This week on Hypercritical John Siracusa noted that a quote he had referred to about how kids have no respect for their elders these days—apparently often attributed to Socrates and allegedly found somewhere in Plato—in fact originates in a student essay from the early 1900s, summarizing such views in the ancient world. The context was John’s observation that a lot of cultural criticism purporting to be about real (and negative) social changes reduces to intergenerational grumbling about how the world used to be full of old people but increasingly seems to be full of young people. The discussion sparked a memory from my secondary-school education, which—in a stroke of genius that geared me up for the demands of the modern workplace—involved five years of Latin. One of the texts we read was part of Livy’s history of Rome, Ab Urbe Condita Libri. Livy was writing around the time of the birth of Christ, and the segment I had to read in the original back in school concerned the second Punic war, the war with Hannibal. This war happened two centuries before Livy’s time, from 218 to 201BC. I remembered Livy had a bit of Rodney Dangerfieldish complaining in there somewhere.

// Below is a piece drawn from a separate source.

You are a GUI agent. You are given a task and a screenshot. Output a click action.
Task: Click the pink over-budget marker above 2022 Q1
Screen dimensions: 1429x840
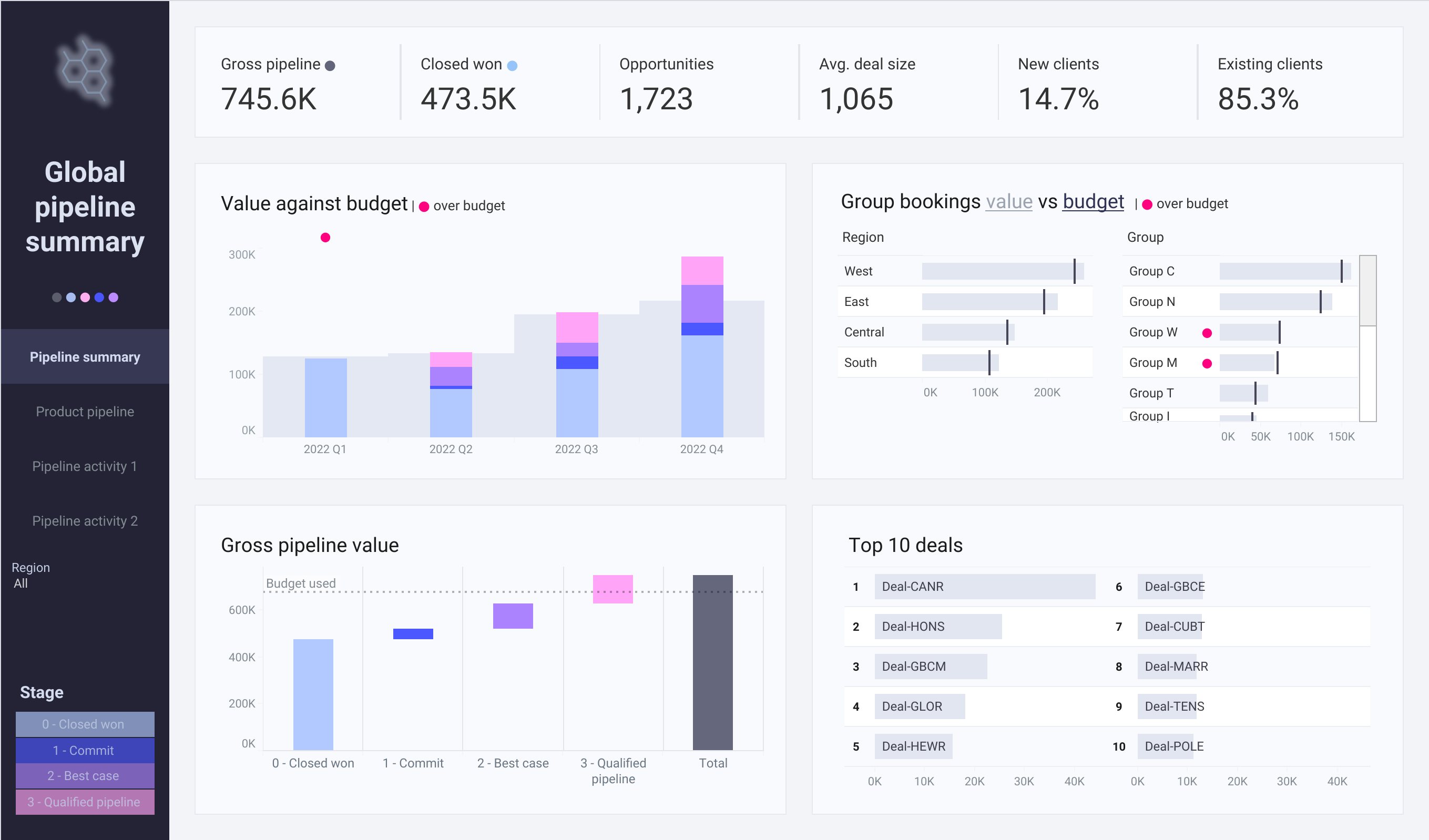(x=325, y=238)
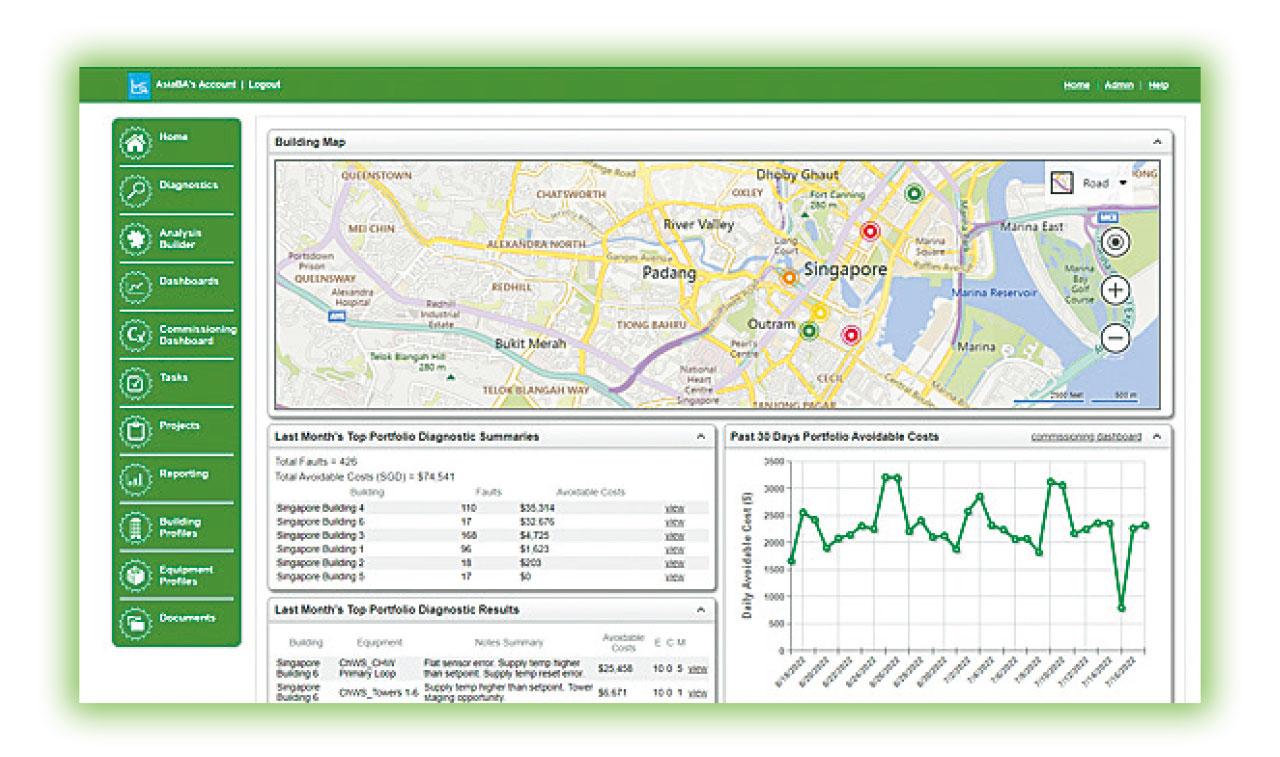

Thanks to the wonders of the Perseus project I was able to look it up:

Fulvius was summoned to Rome for the election, and while he was conducting the election for the choice of consuls, the century of the younger men of the Voturia tribe, having the right to vote first, declared in favour of Titus Manlius Torquatus and Titus Otacilius as consuls, the latter being absent. … Manlius, who was present, … came to the tribunal of the consul, begged him to hear a few words from him, and bade him recall the century which had cast its vote … [T]hen the century, moved by the prestige of the man and the expressions of admiration on all sides, begged the consul to summon the Voturia century of the older men. They wished, they said, to confer with their elders and on their authority to name consuls … Let men now make sport of those who admire what is old. For my part, if there should be a city-state of sages, such as philosophers imagine rather than actually know, I am inclined to think that neither could leading men possibly be of more solid worth and more self-controlled as regards the lust for power, nor could the populace show a higher character. That a century of the younger men wished to confer with their elders on the question to which persons they should, by their vote, entrust a high command, should seem to us scarcely credible. This is due to the cheapened and diminished authority even of parents over their children in our day.

And so there you have it. Dredged from the depths of my barely classical education, a bona fide example from the ancient world of nostalgia for a past age when young people respected their elders.